To give Noah and his priests some idea of what they are dealing with, Abinadi’s face shines with a brilliant, heavenly light that approaches the type of luster Moses’ face had when he conversed with the Lord on Mount Sinai as he sought guidance for the Israelites making their way from Egypt to the promised land (verse 5). As scheming and unsavory as they are, these men realize their earthly claims to power are no match for the power and authority that comes from God (verse 6), and our narrator (Mormon) describes the mix of wonder and anger this rouses within them (verse 8).

And it is at this point that Abinadi resumes teaching his detractors about the Ten Commandments. He has already addressed the need to properly worship God, and not to place anything above Him in importance. Abinadi clarifies that part of keeping this commandment is refraining from harm against people who do actually worship God in truth and righteousness (verse 14, which comes straight from the original commandment in Exodus 20:6). The meaning is unmistakable: these men will be rejecting God if they reject Abinadi and other real believers.

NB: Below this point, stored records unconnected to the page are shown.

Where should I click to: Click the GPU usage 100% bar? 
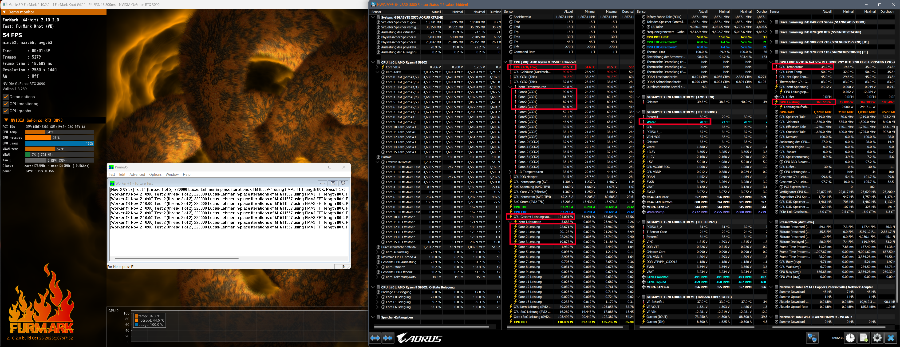tap(59, 143)
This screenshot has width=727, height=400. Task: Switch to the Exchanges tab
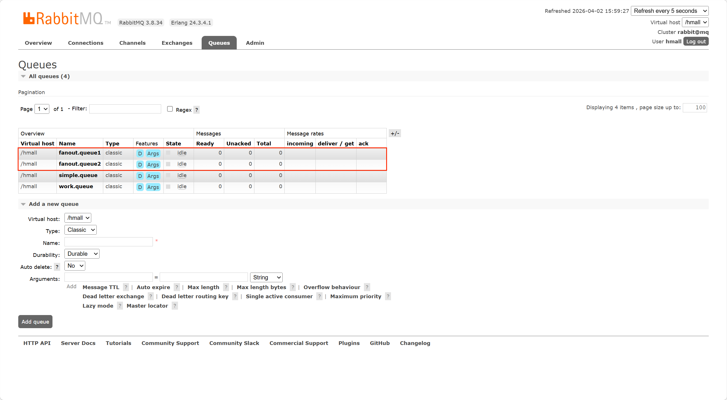(177, 43)
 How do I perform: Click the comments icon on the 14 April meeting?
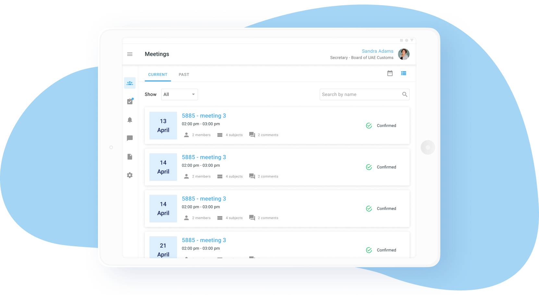click(x=252, y=176)
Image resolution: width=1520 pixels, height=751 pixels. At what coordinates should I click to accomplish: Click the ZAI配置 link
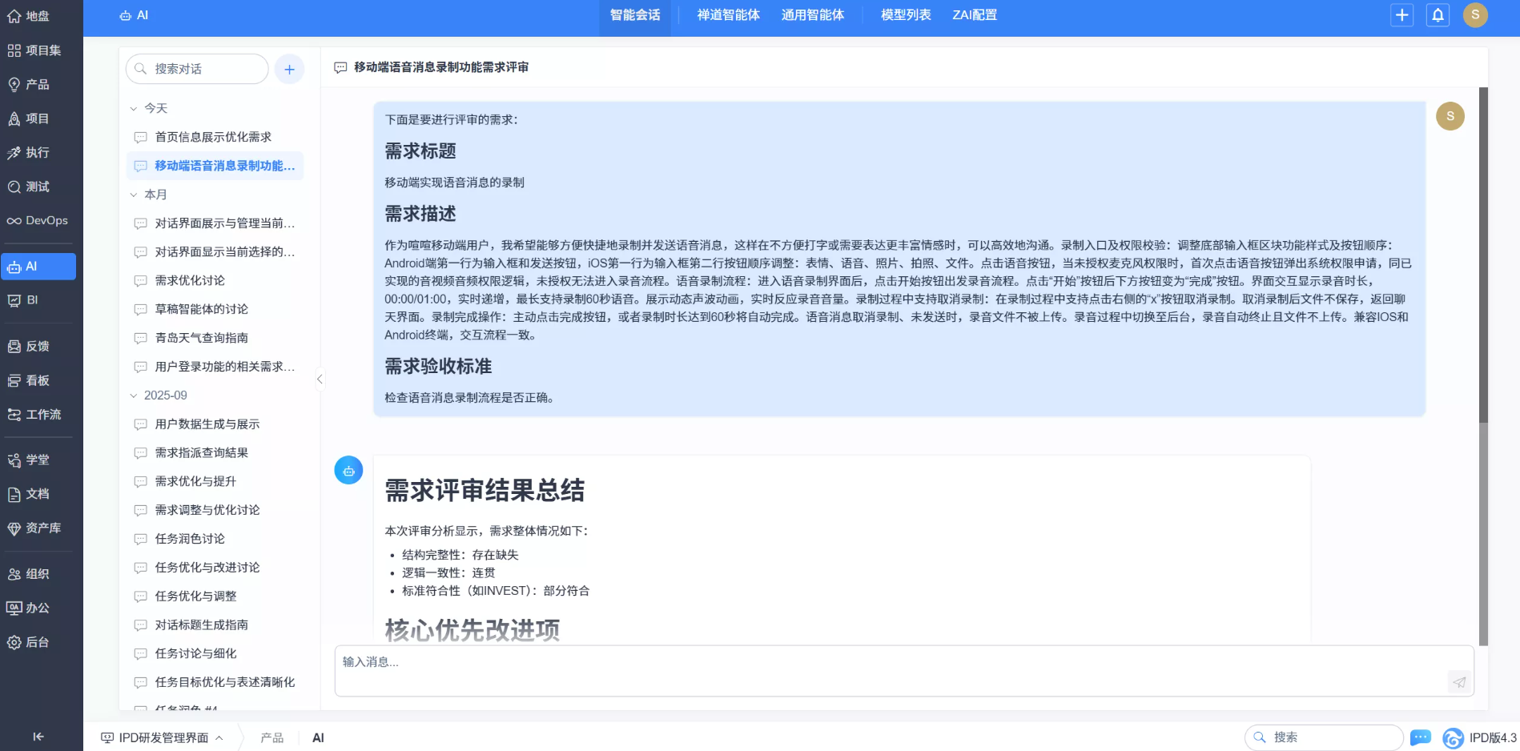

After laying out the rest of the commandments in the law of Moses, Abinadi tells Noah and the priests that they have not taught their people how to observe those commandments, because he (Abinadi) has been sent to “prophesy evil” concerning them (verse 26). And furthermore, the law itself is not enough to save the people, because the law’s main purpose is to point them to the Messiah (Jesus) who will atone for their sins. Abinadi shares that Moses and the all the prophets have taught of the Messiah and how His coming would lead to the redemption of those who became His people. However, because the Israelites were “quick to do iniquity, and slow to remember the Lord their God” (verse 29), the commandments were given to them as something that was within their capacity to observe in preparation for the fuller teaching of the doctrine of salvation.